===== Supplied data

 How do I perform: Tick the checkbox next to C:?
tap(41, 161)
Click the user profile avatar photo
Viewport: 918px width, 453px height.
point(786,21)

==========

◆ Instructions to follow: Please write out every line of the data exactly.

◆ The completed task:
 How do I perform: Tick the checkbox next to C:?
tap(41, 161)
Click the user profile avatar photo
Viewport: 918px width, 453px height.
point(786,21)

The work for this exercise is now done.